Word for word, copy all the data and drop the pictures.
[Opening Material provided section]
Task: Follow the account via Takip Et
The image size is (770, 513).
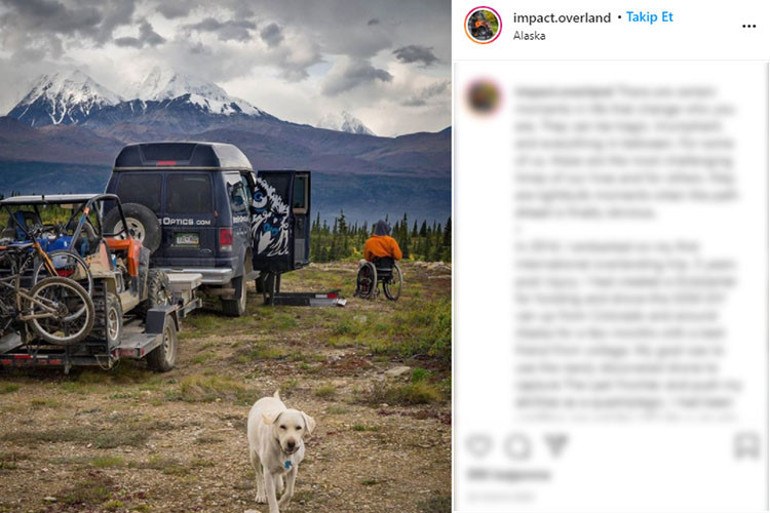Action: coord(649,17)
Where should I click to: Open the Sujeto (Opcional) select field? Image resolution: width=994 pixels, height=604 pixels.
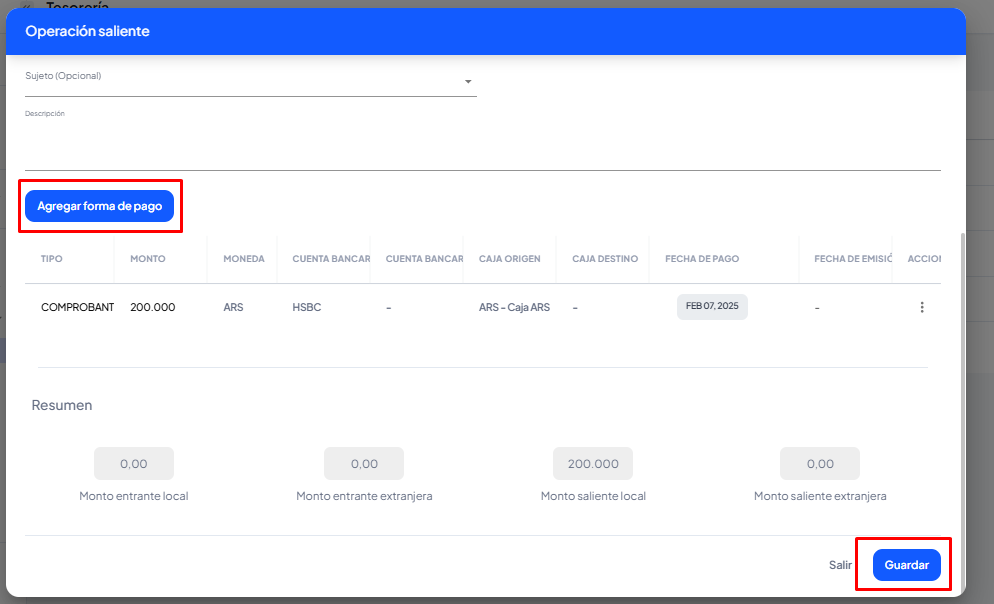click(x=240, y=82)
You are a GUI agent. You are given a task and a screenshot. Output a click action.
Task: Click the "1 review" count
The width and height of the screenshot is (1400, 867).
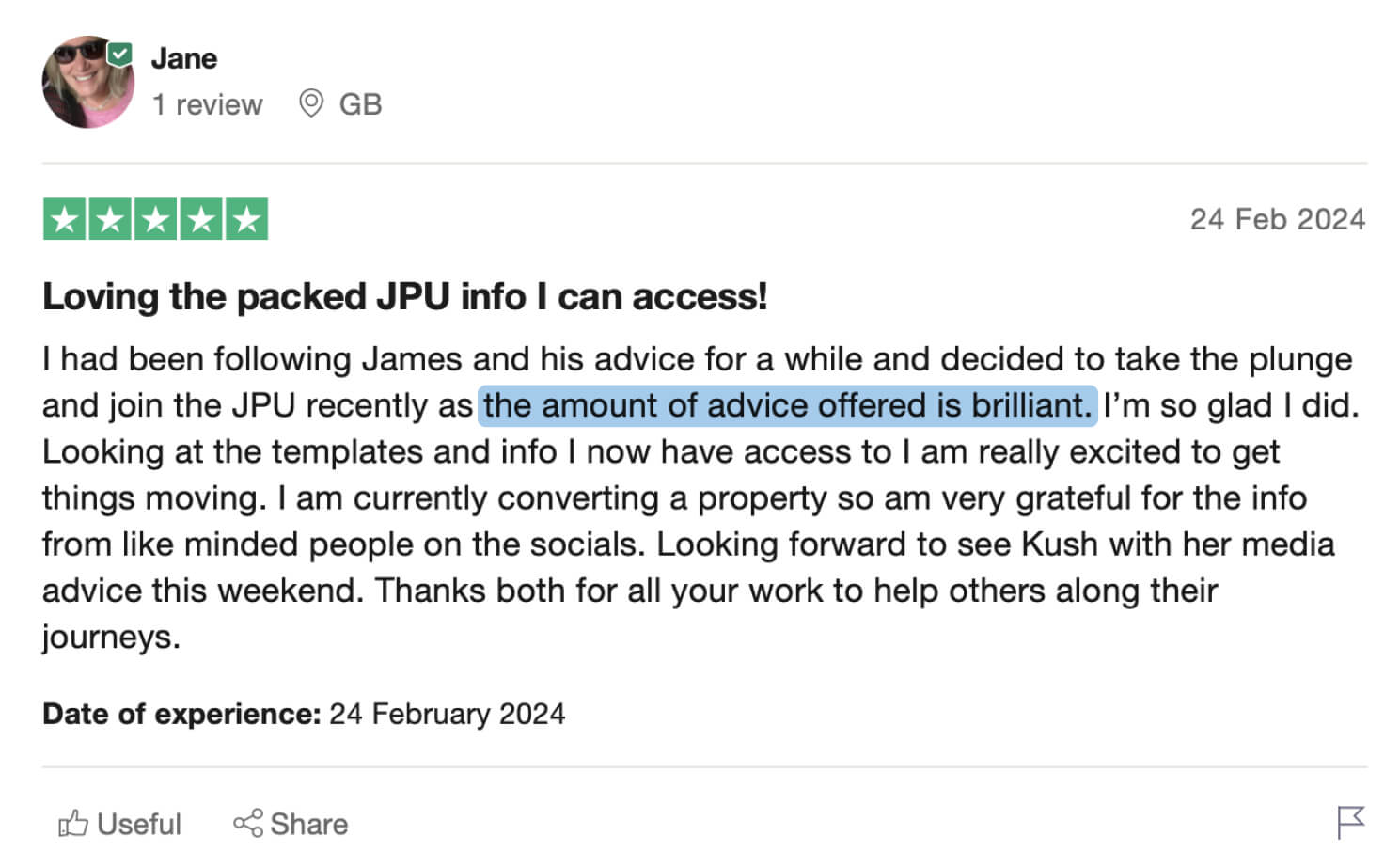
[Closing Material provided section]
> Reply to the task:
Task: Follow the account via Takip Et
The image size is (770, 513).
Action: coord(649,17)
Where should I click to: Open the Sujeto (Opcional) select field? Image resolution: width=994 pixels, height=604 pixels.
click(x=240, y=82)
You are a GUI agent. You are given a task and a screenshot. Output a click action.
Task: Click the "1 review" count
The width and height of the screenshot is (1400, 867).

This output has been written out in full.